This custom feed system featured a vibratory bowl, designed to orient various sizes of bearing cages while also sorting and rejecting mixed product, and a count and batch conveyor which counted a pre-set number of selected product into the customer’s bulk packaging. The system required a vibratory feeder bowl with tooling designed for multiple products, a custom conveyor tooled to count product at its exit, a roller conveyor to stage the customer’s packaging, and programmable counting electronics to allow the customer to pre-set a package quantity which varied from product to product.
This vibratory feeder with custom conveyor belt tracking was designed to feed 2 styles of plastic parts into a consumer appliance assembly operation.
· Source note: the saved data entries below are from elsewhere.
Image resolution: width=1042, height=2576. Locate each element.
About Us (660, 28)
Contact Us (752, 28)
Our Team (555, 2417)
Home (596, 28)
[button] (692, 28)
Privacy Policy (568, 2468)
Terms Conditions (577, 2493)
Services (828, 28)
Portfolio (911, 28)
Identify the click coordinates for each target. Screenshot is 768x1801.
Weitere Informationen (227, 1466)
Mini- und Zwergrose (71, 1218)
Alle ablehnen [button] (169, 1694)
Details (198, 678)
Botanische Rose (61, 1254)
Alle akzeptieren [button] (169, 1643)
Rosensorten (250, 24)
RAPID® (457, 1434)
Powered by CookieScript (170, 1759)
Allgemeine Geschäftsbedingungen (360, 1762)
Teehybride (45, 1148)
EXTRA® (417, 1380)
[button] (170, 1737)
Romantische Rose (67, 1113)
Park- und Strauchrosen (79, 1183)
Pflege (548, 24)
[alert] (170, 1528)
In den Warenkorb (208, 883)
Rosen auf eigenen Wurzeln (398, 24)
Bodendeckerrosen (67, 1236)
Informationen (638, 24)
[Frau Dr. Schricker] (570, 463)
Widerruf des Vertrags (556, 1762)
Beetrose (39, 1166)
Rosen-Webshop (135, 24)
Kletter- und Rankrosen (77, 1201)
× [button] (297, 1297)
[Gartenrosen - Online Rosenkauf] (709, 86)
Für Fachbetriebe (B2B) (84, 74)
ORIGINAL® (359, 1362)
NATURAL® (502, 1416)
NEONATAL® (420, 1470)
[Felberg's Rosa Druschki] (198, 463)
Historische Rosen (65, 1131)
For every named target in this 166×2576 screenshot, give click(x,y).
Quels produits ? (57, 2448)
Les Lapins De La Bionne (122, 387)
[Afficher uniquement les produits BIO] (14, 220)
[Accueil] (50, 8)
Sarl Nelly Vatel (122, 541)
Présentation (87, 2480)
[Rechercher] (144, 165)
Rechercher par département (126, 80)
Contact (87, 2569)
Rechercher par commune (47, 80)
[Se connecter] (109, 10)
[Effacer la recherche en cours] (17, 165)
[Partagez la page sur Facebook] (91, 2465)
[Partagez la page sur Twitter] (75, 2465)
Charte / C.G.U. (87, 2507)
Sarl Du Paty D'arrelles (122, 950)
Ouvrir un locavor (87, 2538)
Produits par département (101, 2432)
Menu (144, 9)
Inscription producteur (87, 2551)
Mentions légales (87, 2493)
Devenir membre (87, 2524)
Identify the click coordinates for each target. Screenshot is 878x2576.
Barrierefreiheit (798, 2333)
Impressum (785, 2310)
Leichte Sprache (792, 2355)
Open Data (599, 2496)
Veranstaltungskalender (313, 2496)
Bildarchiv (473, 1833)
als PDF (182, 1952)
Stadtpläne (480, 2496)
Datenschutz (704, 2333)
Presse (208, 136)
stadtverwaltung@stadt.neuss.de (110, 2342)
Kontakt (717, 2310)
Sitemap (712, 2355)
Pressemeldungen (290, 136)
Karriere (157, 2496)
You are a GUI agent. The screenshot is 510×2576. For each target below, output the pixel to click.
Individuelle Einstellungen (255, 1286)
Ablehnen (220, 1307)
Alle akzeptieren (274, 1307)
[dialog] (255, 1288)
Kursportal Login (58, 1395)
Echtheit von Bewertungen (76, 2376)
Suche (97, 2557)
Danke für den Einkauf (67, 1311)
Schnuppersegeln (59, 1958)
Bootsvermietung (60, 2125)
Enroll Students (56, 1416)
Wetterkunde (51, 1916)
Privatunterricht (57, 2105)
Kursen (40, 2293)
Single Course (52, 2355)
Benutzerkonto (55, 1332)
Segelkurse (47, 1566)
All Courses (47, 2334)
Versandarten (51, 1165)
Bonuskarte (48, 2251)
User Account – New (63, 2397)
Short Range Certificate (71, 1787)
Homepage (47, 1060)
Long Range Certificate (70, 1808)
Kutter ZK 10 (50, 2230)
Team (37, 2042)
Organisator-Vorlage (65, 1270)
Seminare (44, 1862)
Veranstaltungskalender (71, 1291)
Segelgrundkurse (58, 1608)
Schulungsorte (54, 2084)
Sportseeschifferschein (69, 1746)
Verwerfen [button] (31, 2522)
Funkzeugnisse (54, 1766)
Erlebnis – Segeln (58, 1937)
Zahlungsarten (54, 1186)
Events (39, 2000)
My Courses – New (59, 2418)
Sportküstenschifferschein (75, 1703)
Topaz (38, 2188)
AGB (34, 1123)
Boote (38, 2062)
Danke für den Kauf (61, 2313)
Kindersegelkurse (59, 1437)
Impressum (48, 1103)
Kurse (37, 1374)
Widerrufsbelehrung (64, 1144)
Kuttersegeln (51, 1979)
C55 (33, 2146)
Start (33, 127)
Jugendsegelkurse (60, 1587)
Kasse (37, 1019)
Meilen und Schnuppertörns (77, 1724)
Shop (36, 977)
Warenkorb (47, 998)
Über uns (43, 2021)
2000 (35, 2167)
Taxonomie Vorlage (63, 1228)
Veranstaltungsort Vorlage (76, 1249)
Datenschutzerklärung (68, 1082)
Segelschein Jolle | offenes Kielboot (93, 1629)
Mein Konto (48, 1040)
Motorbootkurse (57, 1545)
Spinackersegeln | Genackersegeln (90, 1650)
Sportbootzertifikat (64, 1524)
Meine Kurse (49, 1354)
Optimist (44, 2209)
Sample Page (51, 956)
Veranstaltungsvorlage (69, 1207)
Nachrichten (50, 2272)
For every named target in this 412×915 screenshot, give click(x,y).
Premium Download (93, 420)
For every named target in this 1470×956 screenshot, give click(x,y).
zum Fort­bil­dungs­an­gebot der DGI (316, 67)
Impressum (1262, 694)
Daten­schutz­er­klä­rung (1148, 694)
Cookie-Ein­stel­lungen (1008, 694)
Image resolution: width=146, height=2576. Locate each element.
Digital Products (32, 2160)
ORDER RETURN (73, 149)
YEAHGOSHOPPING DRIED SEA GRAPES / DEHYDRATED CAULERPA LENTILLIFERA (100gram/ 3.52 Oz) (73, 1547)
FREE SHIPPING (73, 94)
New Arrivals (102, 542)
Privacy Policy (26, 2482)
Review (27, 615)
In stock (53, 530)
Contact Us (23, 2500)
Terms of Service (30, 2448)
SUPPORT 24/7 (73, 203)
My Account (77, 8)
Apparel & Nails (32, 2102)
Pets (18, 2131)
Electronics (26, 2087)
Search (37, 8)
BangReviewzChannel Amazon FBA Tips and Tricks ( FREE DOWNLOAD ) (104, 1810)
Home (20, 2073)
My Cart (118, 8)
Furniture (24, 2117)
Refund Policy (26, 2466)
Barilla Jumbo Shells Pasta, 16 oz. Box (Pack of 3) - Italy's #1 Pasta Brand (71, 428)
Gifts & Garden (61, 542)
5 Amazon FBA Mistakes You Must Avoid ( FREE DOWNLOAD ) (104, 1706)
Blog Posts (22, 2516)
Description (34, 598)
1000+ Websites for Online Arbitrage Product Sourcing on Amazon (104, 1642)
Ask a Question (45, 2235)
The application required 4 lines of parts (2 lines of a left-hand version and 2 lines of a right-hand version), with each line alternating between the left-hand and right-hand part version. Each bowl feeder had to allow for the possibility of the wrong part being in the system, and an isolation mechanism was required so that 2 parts could be picked up from each line simultaneously.
This system was designed to feed a low voltage light bulb into an automotive assembly operation. A step feeder was chosen due because its gentle part handling characteristics would minimize the chance of breaking the parts.
This application required feeding 3 different lengths of a small steel shaft into a centerless grinding machine. Parts were oriented in the vibratory bowl and monitored for 100% accuracy by a vision system. Parts were discharged onto an Auto-Kinetics belt conveyor which moved the parts into our customer’s centerless grinding machine.
This system was designed to feed 2 sizes of magnets being assembled into an automotive product. A step feeder was chosen for space savings and durability. This system features a step feeder bin, proximity sensors, and a pre-feeder conveyor belt.
This system was designed for a food manufacturer who needed to move a whole-grain snack product to a packaging operation, which required the product to be delivered 10′ off the floor. The manufacturer needed bulk product storage at floor level and a way to remove as much small and broken pieces of product as possible before moving into the packaging operation.